Without really thinking about it, I put that app on the Bionic. It turns out this is a big mistake.

The Bionic must build its database of media at startup and the Rescan Media Root utility stopped that from happening.

After re-enabling scanning at bootup all of my media files are showing up as expected.

I wanted to mention this in case anyone else runs into this issue.

Thanks!

***ORIGINAL POSTING ***
Hi everyone,

I would like to get some custom ringtones and notification sounds installed on the Bionic. I've tried putting them directly on the phone in /system/media/audio/notifications and also on the SDCARD in the folder /media/audio/notifications, but they do not appear in the list of available tones.

I've tried both OGG and MP3 files, and neither has worked.

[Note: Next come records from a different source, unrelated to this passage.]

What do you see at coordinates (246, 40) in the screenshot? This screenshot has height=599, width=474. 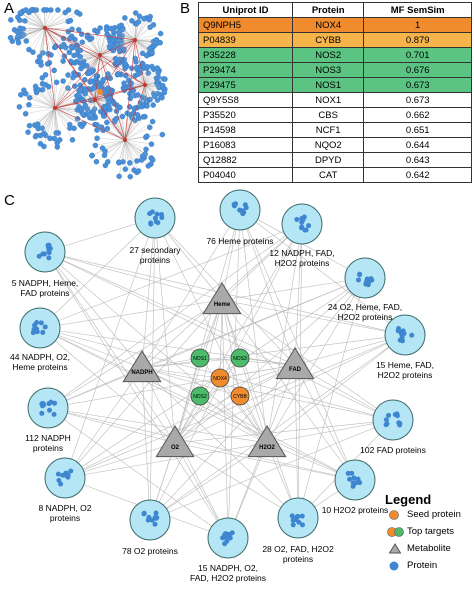 I see `table-cell: P04839` at bounding box center [246, 40].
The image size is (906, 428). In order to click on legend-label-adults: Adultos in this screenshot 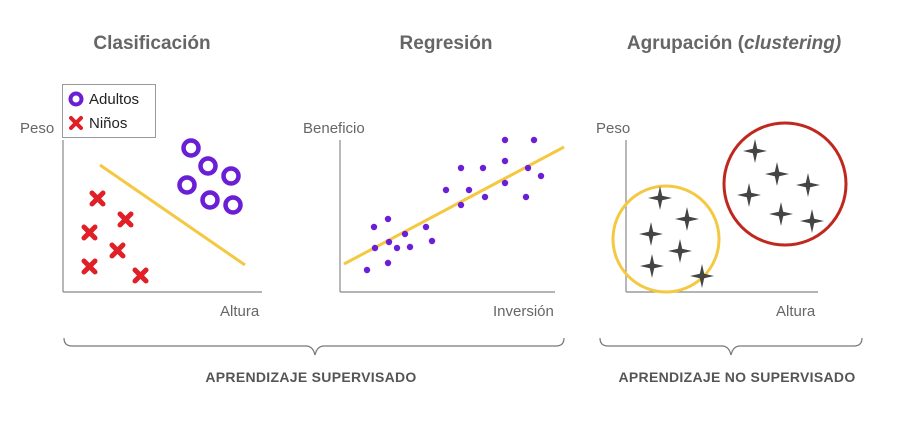, I will do `click(114, 99)`.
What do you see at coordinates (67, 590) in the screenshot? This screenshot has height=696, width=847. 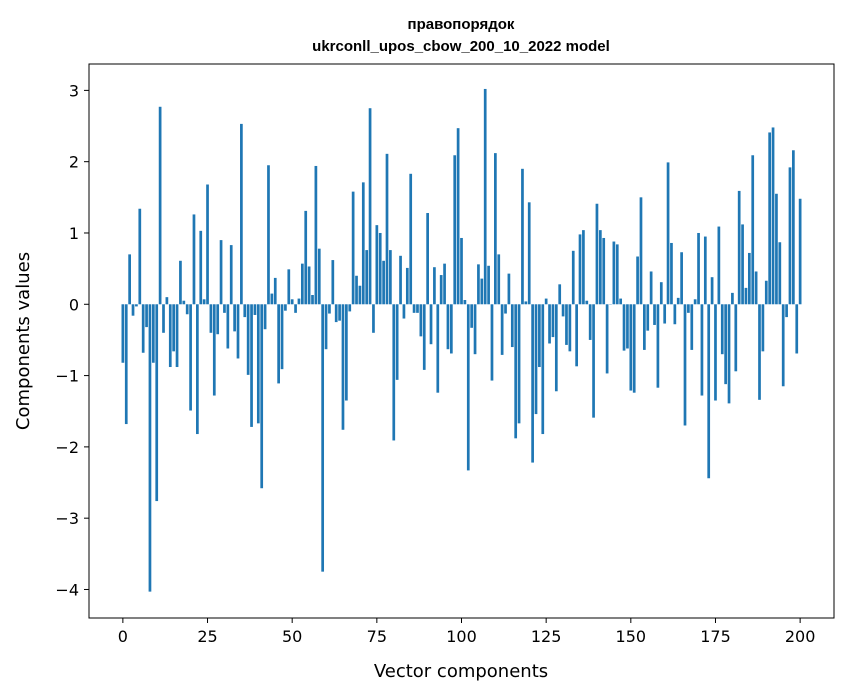 I see `y-tick-label: −4` at bounding box center [67, 590].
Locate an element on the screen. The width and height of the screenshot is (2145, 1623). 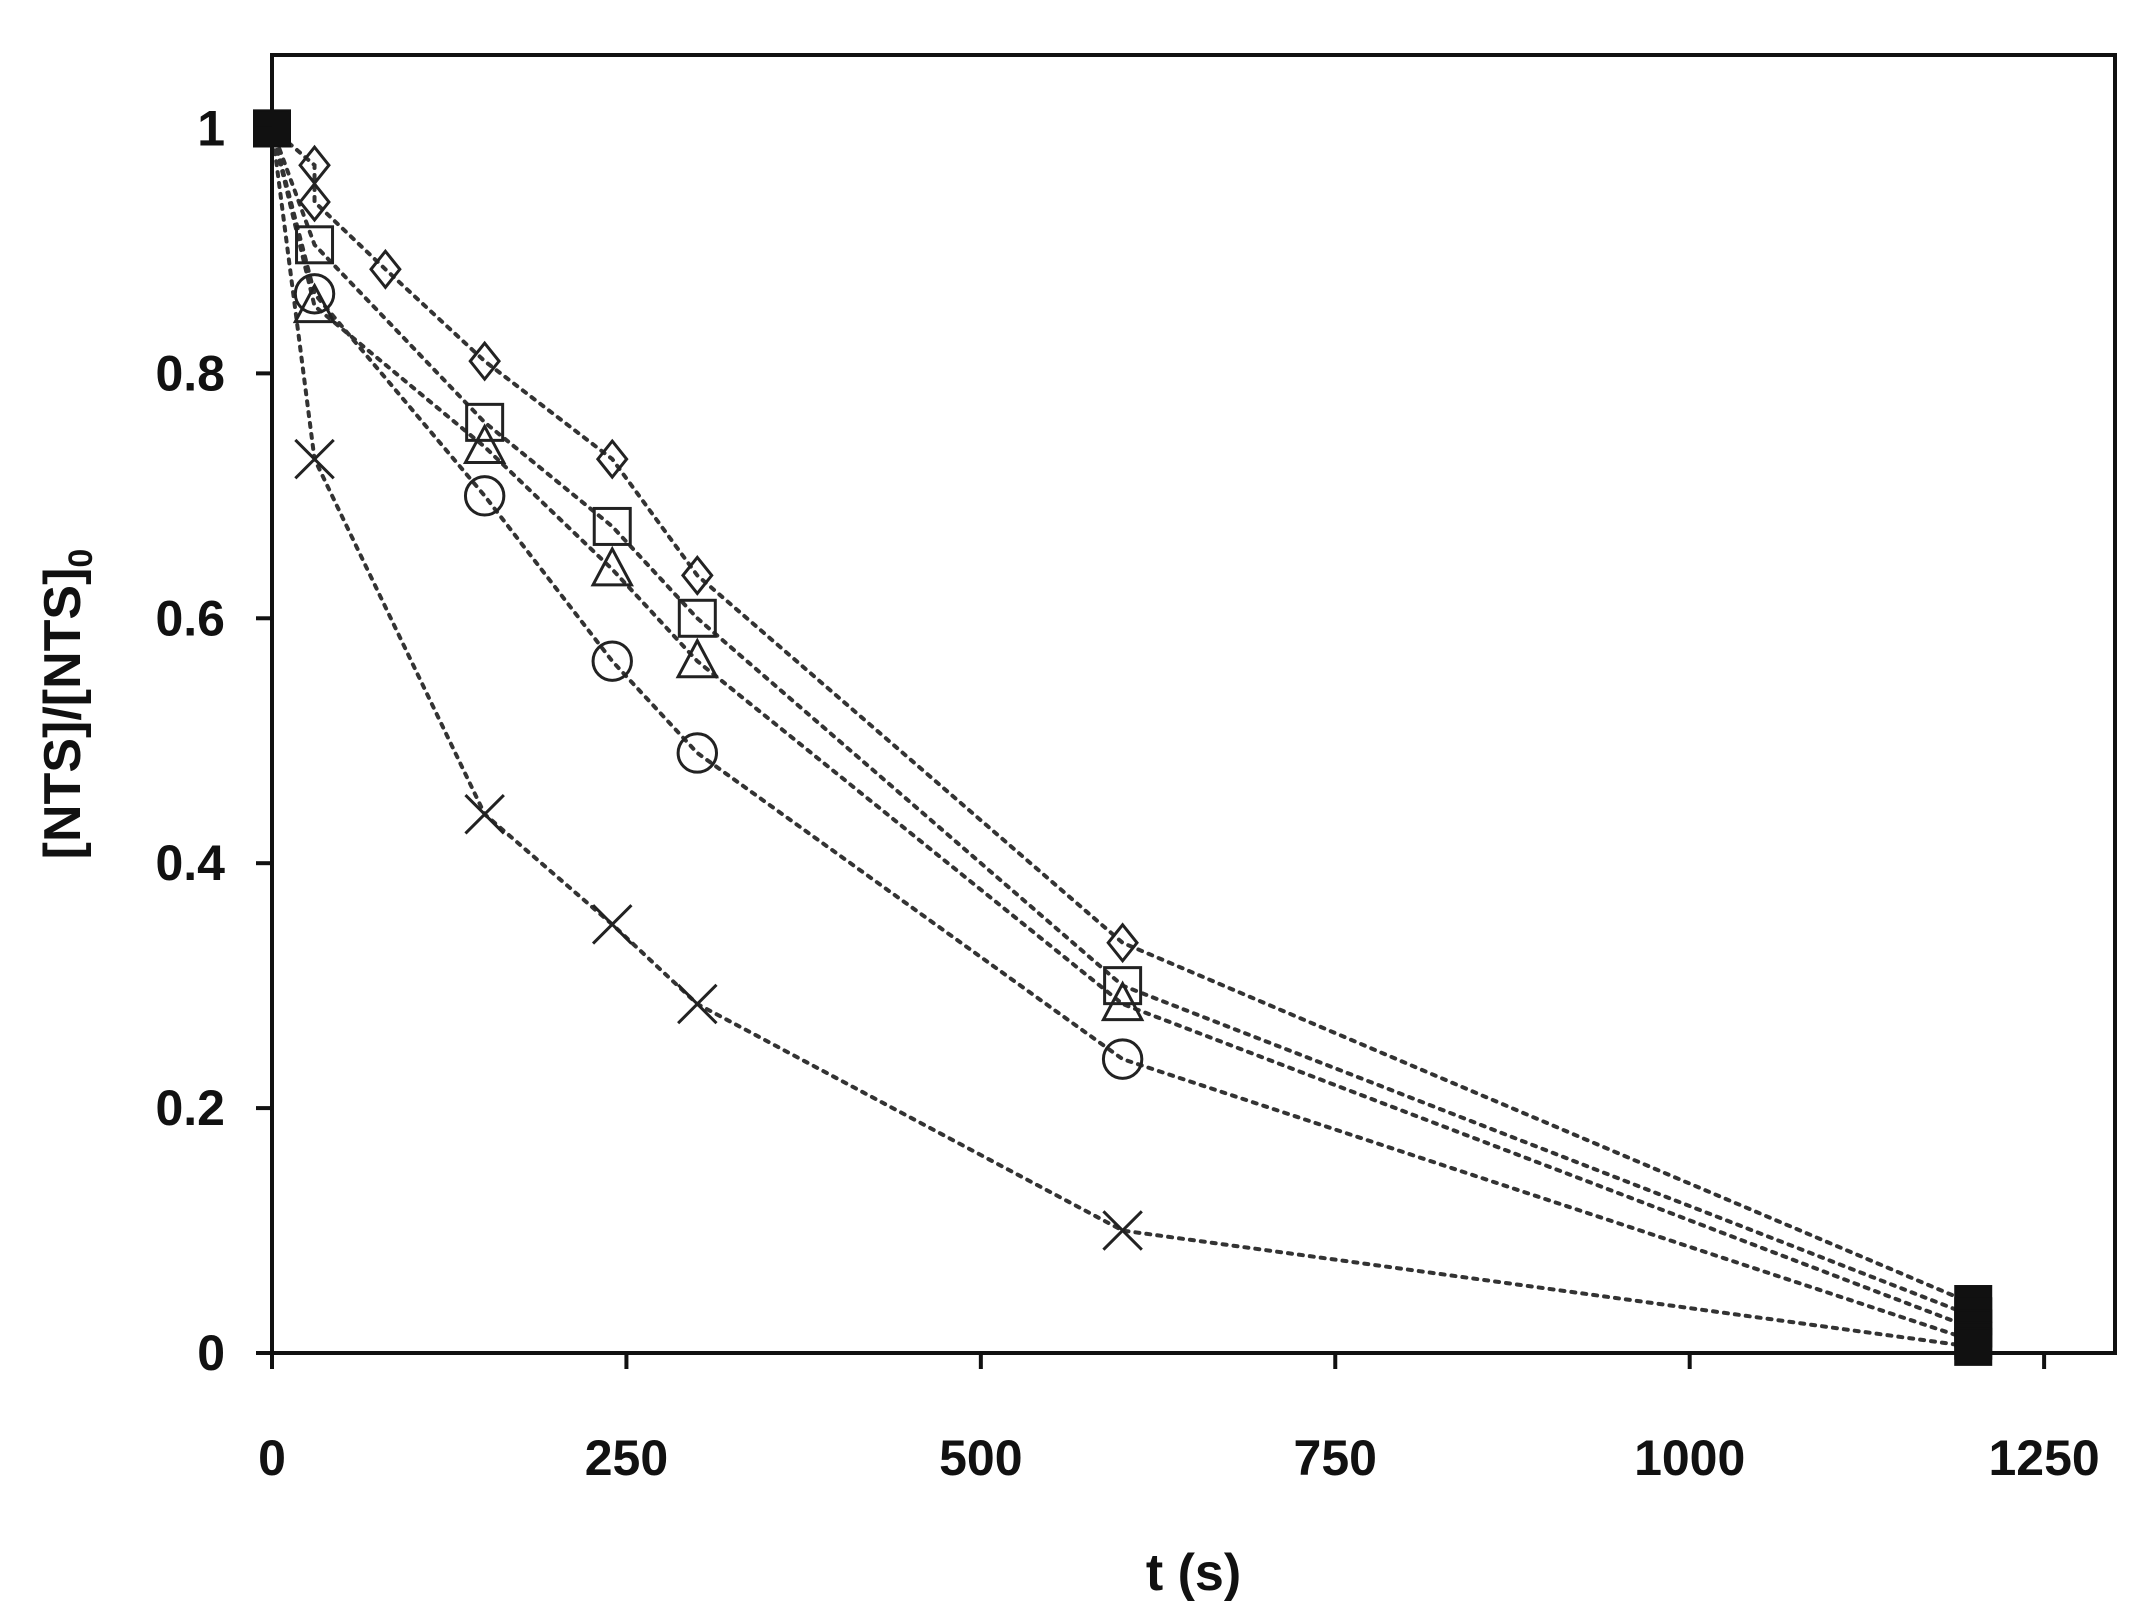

Does anyone know if it is possible to do this on the Bionic and where the files should go?

Thanks!


----------



## varelse (Sep 1, 2011)

media/audio/notifications/ringtones

is where i store my ringtones, mp3 format


----------



## gburlingame (Aug 21, 2011)

Hi Varelse,

Thanks for the reply.

I just tried that folder and I don't see the ringtones that I put into the folder.../sdcard/media/audio/notifications/ringtones

This is working for you on the Bionic? You are able to select those sounds via SETTINGS/SOUNDS?

Thanks!

Greg


----------



## PerCompLLC (Jun 11, 2011)

"gburlingame said:


> Hi Varelse,
> 
> Thanks for the reply.
> 
> ...


After you copy your ringtones/notifications to /system/media/audio/ringtones/ or notifications, be sure and set the permissions the same as the other files in the folder. Note that none of the files (sounds) that you copied over will show up to be selected until after you reboot.


----------



## gburlingame (Aug 21, 2011)

Hi PerCompLLC,

I just tried your suggestion as well. I set the permissions to match the same as the other files and I rebooted, but I still don't see the files.

Something strange is going on...hmmm...

Greg


----------



## terryrook (Jun 10, 2011)

Why not just use tone picker, its free on the market. I have a custom ringtone and notification.


----------



## varelse (Sep 1, 2011)

this might be dumb but did you try putting it in sdcard-ext

i pulled my SDcard from my previous devices, and when using root explorer I noticed it was showing as sdcard-ext... hopefully that will resolve all of your issues


----------



## BootAnimator (Jun 10, 2011)

Have you rebooted after putting the files in there?
Might want to do that so the system media scanner can recognize the new files


----------



## nrage23 (Sep 14, 2011)

In order to see the ringtones or notifications in the list when you try to change them in settings you create a folder for each on your sdcard (ex. sdcard/ringtones for ringtones and sdcard/notifications for your notifications). I had a hard time finding this info last year when I got my EVO but it has worked on my EVO, Thunderbolt, and Bionic. Mine are mp3 files that I got from Crackberry.com when I had my Blackberry.


----------



## campbellchunkies (Sep 10, 2011)

I have not tried to transfer custom tones from my PC to my Bionic yet, but I have made one with RingDroid on the Bionic as well as installed Zedge and downloaded a couple notification tones, all recognizable in sound settings. I am having issues with both Bionic and my Acer Iconia A500 using sdcard-ext, and it is getting rather annoying. I am seeing this as a trend with new devices.

Edit: I just created a new folder for ringtones on sd and dropped a couple .mp3 in there, all recognizable in sound settings.


----------



## nerdslogic (Jul 7, 2011)

The answer is yes

Sent from my DROID BIONIC using Tapatalk


----------



## alroger (Sep 22, 2011)

I got here exactly because I always disable the Media Scanner. But now I would like some personal notifications, and I assumed I could just throw them at /system/media/audio/notifications, because those always appear in the sound lists. But nothing that I put in there comes up in the list. Is there a pre-defined or pre-compiled list for the files in that directory? I've tried mp3 and ogg, same permissions, etc and nada.
If I run media scanner those files popup right away, including files in the sdcard, but then I would have to run it at everyboot again.
Any ideas?

Samsung Galaxy Tab P1000N running Overcome Kratos (Gingerbread).


----------